According to the World Health Organization, Ebola is a contagious viral disease that kills between 25 and 90 percent of victims depending on how the disease is handled.
This comes just a day after the Health Ministry confirmed an Ebola outbreak in Mubende District, marking the fifth time the disease has ravaged the country.
According to Dr Diana Atwine, permanent secretary of the Health Ministry, human-to-human transmission of the disease occurs through contact with the blood or fluids of an infected person or contaminated objects such as fluids.
Following the outbreak of the disease in Mubende, the Health Ministry has asked residents in the affected area and elsewhere in the country to report suspected Ebola cases to the nearest health facilities for evaluation.
Ebola symptoms include high body temperatures, fatigue, chest pain, diarrhoea, vomiting, unexplained bleeding, and eye yellowing. According to the Health Ministry, bleeding is usually a late presentation after the above symptoms.
The government yesterday urged all health workers to maintain heightened vigilance and safety precautions, as well as report suspected cases to district surveillance teams.
Several districts and cities activated their disaster preparedness committees yesterday, which are chaired by resident district and city commissioners and lead efforts to counter the spread of epidemics, though most reported being resource constrained.
At yesterday’s press conference in Kampala, PS Atwine said: “The public is urged to avoid physical contact with anyone with the above symptoms [of Ebola], continue with washing hands and maintain good hygiene at all times.

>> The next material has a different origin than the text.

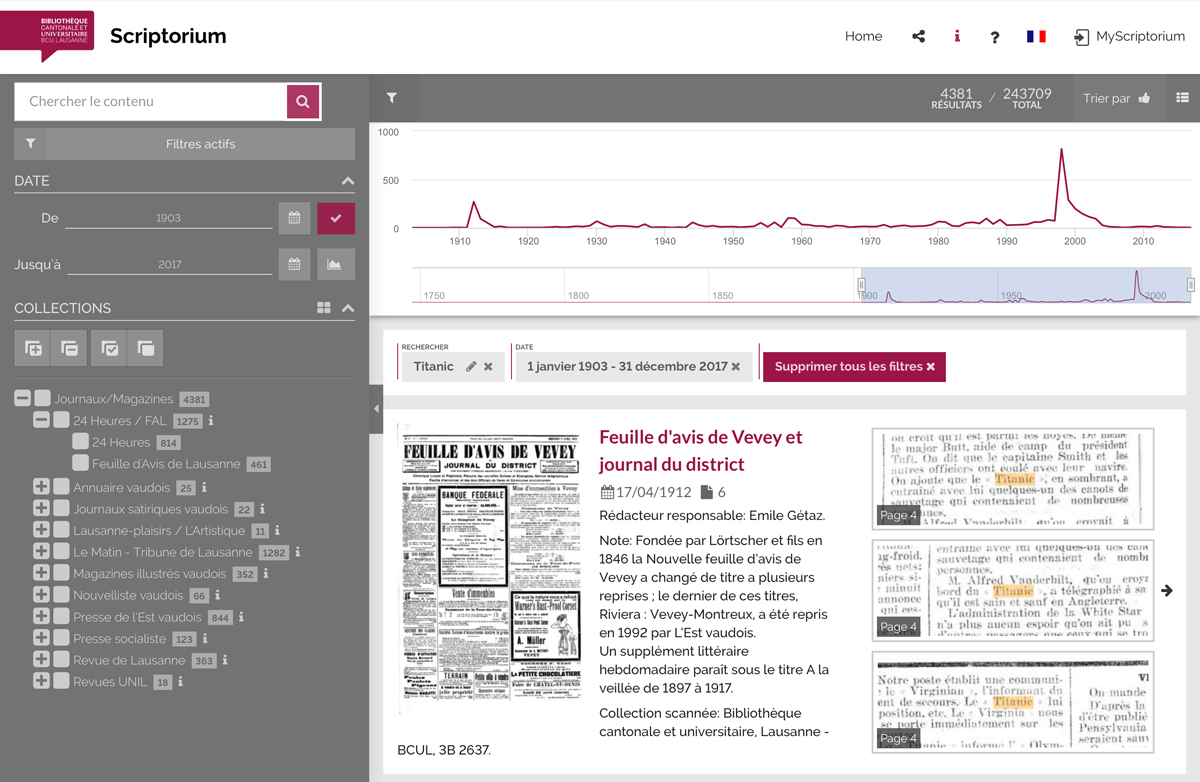Tick the Feuille d'Avis de Lausanne checkbox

Avoid contact with body fluids that include urine, blood, sweat, vomitus and stool.”
According to the WHO, providing supportive care such as rehydration with oral or intravenous fluids – and treating specific symptoms – increases the chances of survival.
According to the World Health Organization, a variety of potential treatments, including blood products, immune therapies, and drug therapies, are currently being evaluated.